Stored items
[Start of Attachment]

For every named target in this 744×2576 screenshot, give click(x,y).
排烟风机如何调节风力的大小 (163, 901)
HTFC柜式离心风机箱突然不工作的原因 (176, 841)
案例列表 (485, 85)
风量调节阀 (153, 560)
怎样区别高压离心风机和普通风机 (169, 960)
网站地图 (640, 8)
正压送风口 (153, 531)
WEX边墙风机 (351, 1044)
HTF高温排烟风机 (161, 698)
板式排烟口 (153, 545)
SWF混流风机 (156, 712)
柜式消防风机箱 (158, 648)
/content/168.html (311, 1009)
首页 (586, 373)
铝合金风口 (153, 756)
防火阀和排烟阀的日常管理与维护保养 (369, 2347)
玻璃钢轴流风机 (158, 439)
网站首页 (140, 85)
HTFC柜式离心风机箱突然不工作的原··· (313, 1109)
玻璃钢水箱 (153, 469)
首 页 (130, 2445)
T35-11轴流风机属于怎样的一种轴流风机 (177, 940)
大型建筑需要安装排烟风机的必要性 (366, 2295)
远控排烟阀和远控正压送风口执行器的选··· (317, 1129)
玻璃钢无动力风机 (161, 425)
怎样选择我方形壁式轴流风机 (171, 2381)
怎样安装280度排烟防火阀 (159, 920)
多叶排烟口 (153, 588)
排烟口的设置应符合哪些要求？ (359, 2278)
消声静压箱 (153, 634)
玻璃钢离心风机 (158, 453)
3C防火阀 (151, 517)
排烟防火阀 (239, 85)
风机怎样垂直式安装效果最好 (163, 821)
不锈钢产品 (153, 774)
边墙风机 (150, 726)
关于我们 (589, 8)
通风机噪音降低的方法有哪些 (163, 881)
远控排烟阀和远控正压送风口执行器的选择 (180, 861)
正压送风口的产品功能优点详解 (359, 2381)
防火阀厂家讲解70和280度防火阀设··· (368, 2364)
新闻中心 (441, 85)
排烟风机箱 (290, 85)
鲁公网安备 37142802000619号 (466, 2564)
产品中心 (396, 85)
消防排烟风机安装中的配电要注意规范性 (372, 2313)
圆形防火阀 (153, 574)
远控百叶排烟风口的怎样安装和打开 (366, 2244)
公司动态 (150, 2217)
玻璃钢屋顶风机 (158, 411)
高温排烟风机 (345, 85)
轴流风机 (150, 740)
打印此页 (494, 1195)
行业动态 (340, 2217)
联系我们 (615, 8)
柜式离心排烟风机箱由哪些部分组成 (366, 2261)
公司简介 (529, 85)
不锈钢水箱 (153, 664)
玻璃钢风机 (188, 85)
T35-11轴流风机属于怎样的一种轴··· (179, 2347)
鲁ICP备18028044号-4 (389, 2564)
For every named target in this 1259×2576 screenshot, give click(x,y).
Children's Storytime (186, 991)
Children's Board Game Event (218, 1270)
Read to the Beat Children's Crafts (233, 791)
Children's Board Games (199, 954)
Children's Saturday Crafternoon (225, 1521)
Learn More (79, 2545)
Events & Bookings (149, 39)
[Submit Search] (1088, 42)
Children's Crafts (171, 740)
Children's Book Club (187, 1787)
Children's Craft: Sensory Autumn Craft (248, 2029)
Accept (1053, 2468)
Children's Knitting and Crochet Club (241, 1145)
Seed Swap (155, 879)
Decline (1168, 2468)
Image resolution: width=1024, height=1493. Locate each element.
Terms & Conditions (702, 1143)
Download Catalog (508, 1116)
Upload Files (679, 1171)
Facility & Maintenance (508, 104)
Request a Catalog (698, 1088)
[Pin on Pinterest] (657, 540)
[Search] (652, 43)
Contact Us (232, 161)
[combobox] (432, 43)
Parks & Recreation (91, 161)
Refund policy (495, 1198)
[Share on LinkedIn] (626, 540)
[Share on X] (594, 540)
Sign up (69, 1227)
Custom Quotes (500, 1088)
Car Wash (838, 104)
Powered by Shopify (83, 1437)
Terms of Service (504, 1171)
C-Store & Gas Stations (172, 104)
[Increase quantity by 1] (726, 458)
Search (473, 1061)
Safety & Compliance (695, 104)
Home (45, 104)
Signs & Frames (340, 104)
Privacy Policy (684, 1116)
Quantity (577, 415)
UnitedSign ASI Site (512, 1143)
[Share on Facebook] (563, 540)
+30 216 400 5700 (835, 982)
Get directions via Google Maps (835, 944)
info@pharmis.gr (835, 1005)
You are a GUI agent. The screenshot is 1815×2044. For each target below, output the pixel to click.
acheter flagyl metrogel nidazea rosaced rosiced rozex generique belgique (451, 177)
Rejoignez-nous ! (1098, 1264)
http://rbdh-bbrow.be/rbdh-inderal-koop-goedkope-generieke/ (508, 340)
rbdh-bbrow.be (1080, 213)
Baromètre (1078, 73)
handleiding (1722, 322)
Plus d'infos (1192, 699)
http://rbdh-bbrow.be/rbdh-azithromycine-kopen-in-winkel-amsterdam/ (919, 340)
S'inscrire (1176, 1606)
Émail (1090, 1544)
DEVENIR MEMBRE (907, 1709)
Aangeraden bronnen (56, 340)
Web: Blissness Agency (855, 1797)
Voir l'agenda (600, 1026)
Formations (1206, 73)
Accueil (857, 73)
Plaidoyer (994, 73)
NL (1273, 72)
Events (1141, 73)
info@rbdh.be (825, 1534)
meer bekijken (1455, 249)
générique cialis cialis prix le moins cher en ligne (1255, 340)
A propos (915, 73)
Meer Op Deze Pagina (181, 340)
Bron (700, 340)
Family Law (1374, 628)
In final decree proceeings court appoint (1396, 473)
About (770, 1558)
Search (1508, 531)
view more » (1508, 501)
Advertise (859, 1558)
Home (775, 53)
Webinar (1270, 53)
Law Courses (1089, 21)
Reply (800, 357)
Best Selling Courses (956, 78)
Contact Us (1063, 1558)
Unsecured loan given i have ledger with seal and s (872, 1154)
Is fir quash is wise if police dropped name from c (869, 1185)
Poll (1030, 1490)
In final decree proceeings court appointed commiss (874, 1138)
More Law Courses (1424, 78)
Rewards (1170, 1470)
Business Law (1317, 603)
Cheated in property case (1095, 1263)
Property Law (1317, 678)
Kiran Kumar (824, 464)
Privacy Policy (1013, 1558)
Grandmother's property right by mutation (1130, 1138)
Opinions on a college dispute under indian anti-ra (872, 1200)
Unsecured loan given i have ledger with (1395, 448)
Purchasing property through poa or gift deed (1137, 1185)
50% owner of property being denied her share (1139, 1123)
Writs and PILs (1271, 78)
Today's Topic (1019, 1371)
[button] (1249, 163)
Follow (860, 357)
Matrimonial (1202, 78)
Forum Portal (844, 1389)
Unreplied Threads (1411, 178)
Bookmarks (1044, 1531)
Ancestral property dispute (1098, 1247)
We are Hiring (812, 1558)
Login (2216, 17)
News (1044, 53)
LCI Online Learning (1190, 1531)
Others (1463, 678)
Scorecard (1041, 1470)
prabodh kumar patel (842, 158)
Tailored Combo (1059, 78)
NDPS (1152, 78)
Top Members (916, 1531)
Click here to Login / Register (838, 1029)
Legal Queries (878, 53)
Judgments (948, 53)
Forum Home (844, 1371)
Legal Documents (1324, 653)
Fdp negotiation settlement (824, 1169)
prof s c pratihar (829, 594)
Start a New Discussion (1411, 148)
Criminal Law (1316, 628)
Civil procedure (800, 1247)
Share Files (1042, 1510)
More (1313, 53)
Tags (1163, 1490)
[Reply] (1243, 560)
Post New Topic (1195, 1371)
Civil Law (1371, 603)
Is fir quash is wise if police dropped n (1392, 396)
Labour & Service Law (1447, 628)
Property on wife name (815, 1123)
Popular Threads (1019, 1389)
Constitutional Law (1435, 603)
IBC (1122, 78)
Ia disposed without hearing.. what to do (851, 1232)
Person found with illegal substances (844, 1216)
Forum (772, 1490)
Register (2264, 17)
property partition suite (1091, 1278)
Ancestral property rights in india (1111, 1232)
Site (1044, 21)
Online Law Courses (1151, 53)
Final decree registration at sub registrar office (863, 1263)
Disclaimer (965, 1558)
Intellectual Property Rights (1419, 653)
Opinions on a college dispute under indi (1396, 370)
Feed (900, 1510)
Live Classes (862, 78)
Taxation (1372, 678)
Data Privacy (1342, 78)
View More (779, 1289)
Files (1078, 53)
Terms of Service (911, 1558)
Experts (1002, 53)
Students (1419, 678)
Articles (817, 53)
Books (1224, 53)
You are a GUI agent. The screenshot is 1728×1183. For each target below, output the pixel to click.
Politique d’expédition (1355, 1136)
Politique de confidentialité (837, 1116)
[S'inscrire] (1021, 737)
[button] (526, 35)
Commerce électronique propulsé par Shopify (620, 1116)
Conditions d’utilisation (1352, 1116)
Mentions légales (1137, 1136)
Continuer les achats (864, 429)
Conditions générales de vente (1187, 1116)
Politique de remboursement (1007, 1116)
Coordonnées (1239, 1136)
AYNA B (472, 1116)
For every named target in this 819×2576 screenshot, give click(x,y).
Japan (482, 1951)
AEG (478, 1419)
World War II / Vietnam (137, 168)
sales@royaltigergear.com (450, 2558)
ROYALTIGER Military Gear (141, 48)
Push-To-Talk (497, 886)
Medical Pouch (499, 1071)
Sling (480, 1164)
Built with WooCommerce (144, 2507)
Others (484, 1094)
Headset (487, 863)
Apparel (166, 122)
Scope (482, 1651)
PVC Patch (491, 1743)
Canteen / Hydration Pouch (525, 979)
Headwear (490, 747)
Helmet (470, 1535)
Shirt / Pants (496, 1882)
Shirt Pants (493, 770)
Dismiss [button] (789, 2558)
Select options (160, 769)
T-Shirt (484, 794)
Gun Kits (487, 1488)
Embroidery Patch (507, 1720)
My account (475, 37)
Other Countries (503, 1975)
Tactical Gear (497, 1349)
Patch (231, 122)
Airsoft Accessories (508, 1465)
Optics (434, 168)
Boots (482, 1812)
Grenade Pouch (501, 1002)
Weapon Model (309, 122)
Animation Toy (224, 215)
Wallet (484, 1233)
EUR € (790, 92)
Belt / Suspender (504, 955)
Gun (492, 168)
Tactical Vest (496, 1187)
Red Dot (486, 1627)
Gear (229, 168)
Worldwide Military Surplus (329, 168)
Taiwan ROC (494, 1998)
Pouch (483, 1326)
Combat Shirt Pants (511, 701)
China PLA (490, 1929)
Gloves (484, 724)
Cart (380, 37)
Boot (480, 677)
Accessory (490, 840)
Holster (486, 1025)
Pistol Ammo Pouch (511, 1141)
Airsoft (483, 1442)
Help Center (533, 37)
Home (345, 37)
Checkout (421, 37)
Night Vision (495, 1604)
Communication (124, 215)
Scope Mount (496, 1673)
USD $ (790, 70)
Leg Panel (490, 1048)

[End of Attachment]

■ **EXERCISE BRIEF**: Beginning at the line above with "HTF高温排烟风机 (161, 698)" and finishing at the line with "玻璃钢离心风机 (158, 453)", return each line exactly and return nothing else.

■ **SOLVED PROBLEM**:
HTF高温排烟风机 (161, 698)
板式排烟口 (153, 545)
SWF混流风机 (156, 712)
柜式消防风机箱 (158, 648)
/content/168.html (311, 1009)
首页 (586, 373)
铝合金风口 (153, 756)
防火阀和排烟阀的日常管理与维护保养 (369, 2347)
玻璃钢轴流风机 (158, 439)
网站首页 (140, 85)
HTFC柜式离心风机箱突然不工作的原··· (313, 1109)
玻璃钢水箱 (153, 469)
首 页 (130, 2445)
T35-11轴流风机属于怎样的一种轴流风机 (177, 940)
大型建筑需要安装排烟风机的必要性 (366, 2295)
远控排烟阀和远控正压送风口执行器的选··· (317, 1129)
玻璃钢无动力风机 (161, 425)
怎样选择我方形壁式轴流风机 (171, 2381)
怎样安装280度排烟防火阀 (159, 920)
多叶排烟口 (153, 588)
排烟口的设置应符合哪些要求？ (359, 2278)
消声静压箱 (153, 634)
玻璃钢离心风机 (158, 453)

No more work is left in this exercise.